● WORK INSTRUCTION:
Please report every line from the material that contains the word "icon".

● TASK DATA:
###
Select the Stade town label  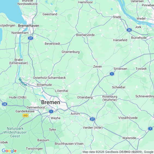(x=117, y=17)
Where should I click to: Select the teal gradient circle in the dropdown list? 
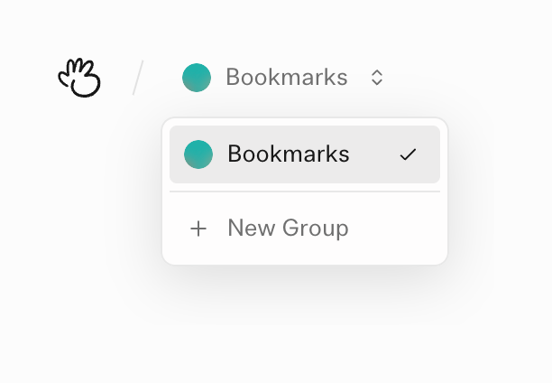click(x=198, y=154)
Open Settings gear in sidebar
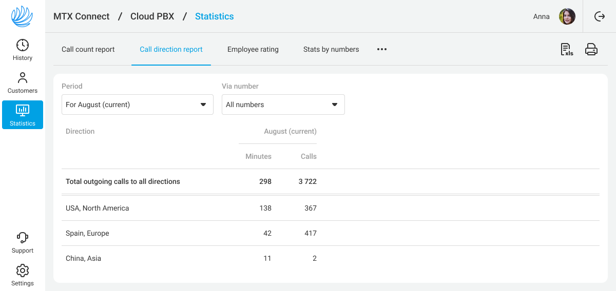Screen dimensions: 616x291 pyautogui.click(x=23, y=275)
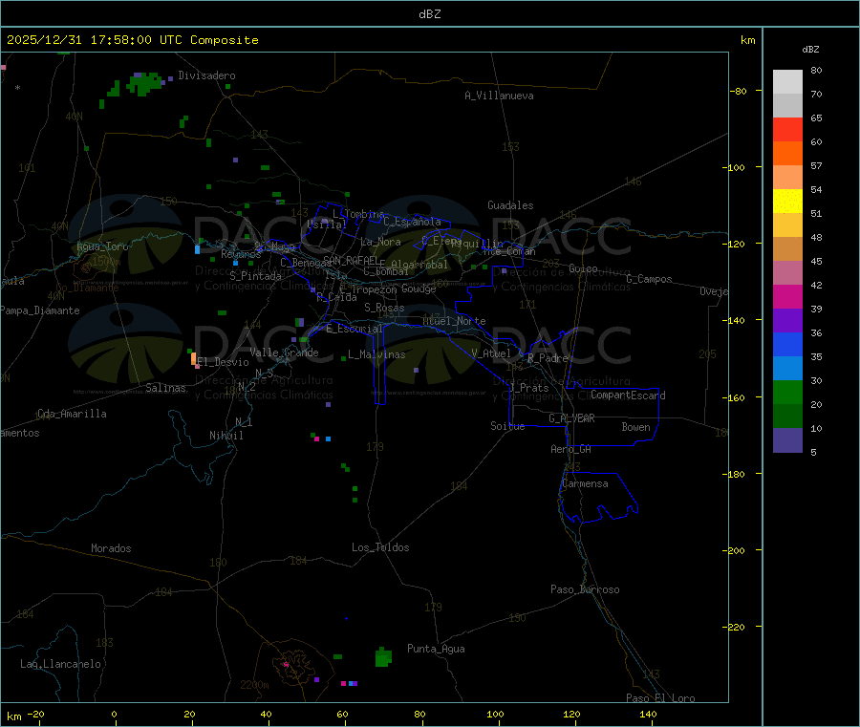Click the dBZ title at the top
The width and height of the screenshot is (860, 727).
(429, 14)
###
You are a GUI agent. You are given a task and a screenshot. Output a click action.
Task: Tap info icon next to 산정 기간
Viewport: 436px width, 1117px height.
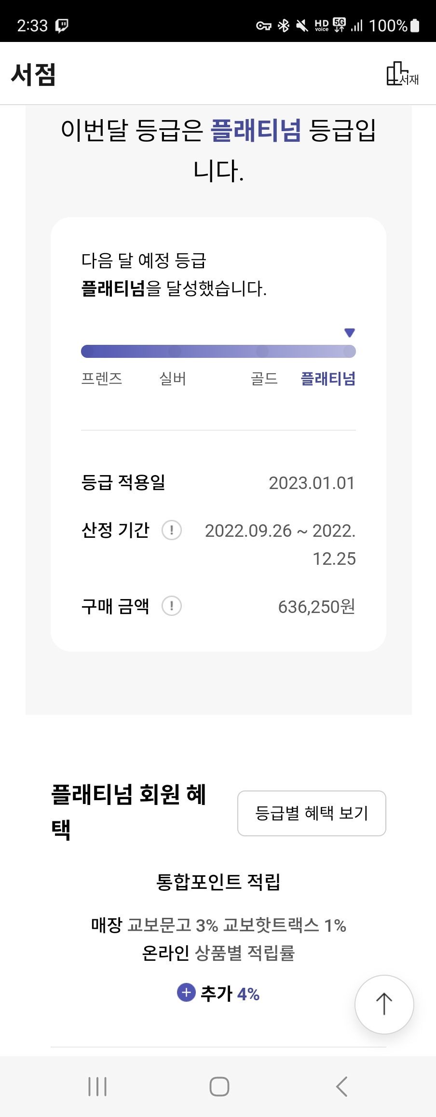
###
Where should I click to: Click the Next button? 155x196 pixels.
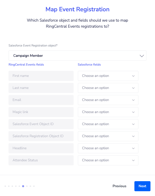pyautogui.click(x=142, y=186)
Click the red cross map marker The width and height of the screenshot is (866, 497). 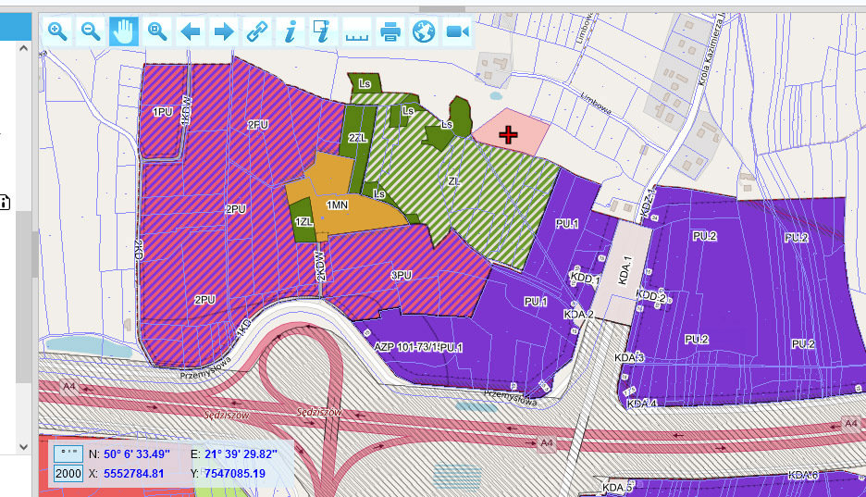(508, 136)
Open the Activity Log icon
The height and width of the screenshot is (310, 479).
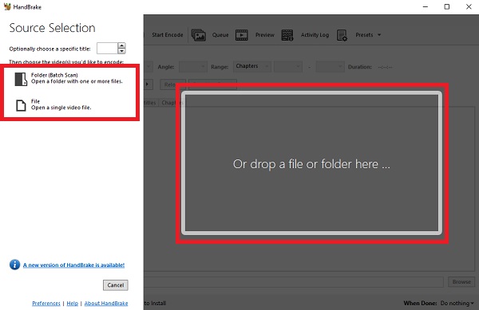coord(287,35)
###
● EXERCISE OUTPUT:
Task: Tap info icon next to 산정 기간
Open the Activity Log icon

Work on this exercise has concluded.